Later this year DBSA, along with Dr. Rentas, will train the Facey clinic staff on the value of peer community workers as part of a patient’s care team and provide wellness tools for use with patients. The peer community workers are scheduled to join the team at Facey in September 2018 and will then begin actively working with patients in their homes and community. They also will assist with patient outreach and education efforts.
About Facey Medical Group
Facey Medical Group is a multispecialty physician group which operates ten clinics in Northern Los Angeles County and Ventura County. Originally founded in 1923, Facey’s 208 physicians and their support staff care for the 178,000 patients who visit Facey clinics each year. From 2009 through 2017, readers of both the Los Angeles Daily News and the Santa Clarita Signal voted Facey the best medical group in the region. Facey is also recognized by California Association of Physician Groups as one of twenty “Elite Performer” medical groups in Southern California. In 2015 the Integrated Healthcare Association recognized Facey as one of 12 physician groups in their statewide Excellence in Healthcare program and in 2017 Facey was recognized as Most Improved.

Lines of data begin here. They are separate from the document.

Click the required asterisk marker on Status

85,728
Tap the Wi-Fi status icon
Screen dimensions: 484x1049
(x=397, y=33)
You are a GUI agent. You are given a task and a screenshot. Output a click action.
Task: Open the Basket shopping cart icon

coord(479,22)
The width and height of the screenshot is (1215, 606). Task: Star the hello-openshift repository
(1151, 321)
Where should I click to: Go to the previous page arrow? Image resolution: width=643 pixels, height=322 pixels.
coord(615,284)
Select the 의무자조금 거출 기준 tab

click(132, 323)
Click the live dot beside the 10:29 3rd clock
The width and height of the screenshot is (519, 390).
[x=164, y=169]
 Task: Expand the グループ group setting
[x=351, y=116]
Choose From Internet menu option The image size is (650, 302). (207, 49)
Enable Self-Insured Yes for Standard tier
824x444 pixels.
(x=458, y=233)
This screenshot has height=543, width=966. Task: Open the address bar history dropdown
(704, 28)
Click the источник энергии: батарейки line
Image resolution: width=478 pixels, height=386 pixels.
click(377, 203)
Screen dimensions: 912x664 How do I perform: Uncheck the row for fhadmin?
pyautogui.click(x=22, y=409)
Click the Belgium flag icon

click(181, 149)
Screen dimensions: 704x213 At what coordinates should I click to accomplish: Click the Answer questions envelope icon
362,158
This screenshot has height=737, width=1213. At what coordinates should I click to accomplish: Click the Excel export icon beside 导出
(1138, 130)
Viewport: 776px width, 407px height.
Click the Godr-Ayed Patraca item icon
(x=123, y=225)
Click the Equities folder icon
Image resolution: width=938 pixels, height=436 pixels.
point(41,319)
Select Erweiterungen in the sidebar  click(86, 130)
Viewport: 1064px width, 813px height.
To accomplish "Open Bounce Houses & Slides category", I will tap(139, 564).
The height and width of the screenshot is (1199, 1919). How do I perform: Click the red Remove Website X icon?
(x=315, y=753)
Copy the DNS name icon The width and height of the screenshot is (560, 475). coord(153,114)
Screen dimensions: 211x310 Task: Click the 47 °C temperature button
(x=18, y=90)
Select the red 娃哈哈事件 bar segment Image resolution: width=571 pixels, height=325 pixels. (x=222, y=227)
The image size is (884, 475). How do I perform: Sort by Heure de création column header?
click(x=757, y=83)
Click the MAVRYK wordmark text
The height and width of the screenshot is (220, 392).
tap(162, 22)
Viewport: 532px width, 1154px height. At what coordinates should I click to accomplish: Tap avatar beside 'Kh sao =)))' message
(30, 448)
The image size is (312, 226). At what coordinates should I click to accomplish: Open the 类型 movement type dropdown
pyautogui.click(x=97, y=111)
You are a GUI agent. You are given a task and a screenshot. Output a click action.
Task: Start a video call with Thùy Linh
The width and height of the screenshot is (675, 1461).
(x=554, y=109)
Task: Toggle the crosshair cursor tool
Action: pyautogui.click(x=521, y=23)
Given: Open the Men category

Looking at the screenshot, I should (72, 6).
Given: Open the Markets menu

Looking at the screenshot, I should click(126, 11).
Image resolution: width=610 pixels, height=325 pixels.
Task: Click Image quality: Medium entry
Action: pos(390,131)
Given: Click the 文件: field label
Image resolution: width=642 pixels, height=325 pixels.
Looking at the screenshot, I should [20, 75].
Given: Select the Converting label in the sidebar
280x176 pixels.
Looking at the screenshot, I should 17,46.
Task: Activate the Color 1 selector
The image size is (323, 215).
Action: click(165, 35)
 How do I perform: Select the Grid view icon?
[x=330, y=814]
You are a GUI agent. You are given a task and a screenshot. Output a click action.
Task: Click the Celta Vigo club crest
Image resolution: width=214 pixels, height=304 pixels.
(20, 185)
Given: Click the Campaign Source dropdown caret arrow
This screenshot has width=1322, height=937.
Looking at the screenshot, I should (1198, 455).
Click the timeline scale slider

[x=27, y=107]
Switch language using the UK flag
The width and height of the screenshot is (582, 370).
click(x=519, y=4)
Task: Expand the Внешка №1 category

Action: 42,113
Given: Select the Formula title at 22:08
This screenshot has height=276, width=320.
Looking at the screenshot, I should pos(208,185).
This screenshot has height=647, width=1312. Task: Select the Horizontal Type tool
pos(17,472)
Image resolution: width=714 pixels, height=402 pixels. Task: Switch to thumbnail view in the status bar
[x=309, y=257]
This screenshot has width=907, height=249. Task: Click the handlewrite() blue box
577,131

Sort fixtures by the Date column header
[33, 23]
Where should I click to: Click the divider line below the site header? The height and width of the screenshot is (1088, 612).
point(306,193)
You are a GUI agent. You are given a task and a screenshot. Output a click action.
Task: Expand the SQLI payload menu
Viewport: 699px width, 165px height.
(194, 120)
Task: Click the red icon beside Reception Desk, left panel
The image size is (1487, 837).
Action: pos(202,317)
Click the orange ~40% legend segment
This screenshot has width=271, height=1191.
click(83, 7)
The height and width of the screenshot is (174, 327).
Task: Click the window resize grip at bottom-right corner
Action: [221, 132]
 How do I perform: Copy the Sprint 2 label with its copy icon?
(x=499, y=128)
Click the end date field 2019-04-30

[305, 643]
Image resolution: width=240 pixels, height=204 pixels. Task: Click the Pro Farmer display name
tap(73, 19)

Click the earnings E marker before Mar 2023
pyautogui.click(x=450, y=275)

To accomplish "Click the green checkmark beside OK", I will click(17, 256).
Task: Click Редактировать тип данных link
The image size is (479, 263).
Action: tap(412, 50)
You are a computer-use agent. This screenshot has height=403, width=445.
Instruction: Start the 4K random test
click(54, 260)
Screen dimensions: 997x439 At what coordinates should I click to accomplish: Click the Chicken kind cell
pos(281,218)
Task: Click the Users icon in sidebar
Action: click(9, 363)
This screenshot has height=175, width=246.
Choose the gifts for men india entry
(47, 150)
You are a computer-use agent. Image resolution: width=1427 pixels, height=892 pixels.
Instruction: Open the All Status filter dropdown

About Providence Health & Services
Providence Health & Services, Southern California, is a Catholic not-for-profit, mission-driven healthcare system. Providence Southern California operates six award-winning hospitals and a comprehensive, fully-integrated network of primary care clinics, urgent care centers, home care, TrinityCare and TrinityKids Care hospice as well as Providence High School. Providence is anchored locally by Providence Holy Cross Medical Center in Mission Hills, Providence Saint Joseph Medical Center in Burbank, Providence Saint John’s Health Center in Santa Monica, Providence Tarzana Medical Center and Providence Little Company of Mary Medical Centers in Torrance and San Pedro. With more than 3,400 physicians, Providence provides coordinated primary and specialty care through an array of physician groups and individual providers including Providence Medical Institute and physician groups in the South Bay, the West Valley and Santa Clarita. Providence affiliate, Facey Medical Group, provides primary and specialized care in the San Fernando and Santa Clarita valleys and Simi Valley. For more information, visit providence.org.
About Depression and Bipolar Support Alliance (DBSA)
DBSA is the leading peer-directed national organization focusing on the two most prevalent mental health conditions, depression and bipolar disorder. Through nearly 650 peer-led support groups, educational resources, and nationally-acclaimed peer specialist training, DBSA reaches millions of people each year with tools, in-person and online peer support focused on an integrated approach to wellness.
About Archstone Foundation
Established in 1986, Archstone Foundation is a private, non-profit foundation whose mission is to prepare society for the growing needs of an aging society. Under the leadership of president and CEO Joseph F. Prevratil, J.D., Archstone grants up to $5 million annually, primarily in Southern California.
The Senior Strength Initiative is part of the Care Partners: Bridging Families, Clinics, and Communities to Advance Late-Life Depression Care cohort of projects supported by Archstone Foundation. Care Partners seeks to improve care for older adults with depression by strengthening the involvement of family, friends, and community-based organizations (CBOs) in depression care. Training, technical assistance, and initiative-wide evaluation for Care Partners is provided by the University of Washington’s AIMS Center (Advancing Integrated Mental Health Solutions) and the University of California, Davis.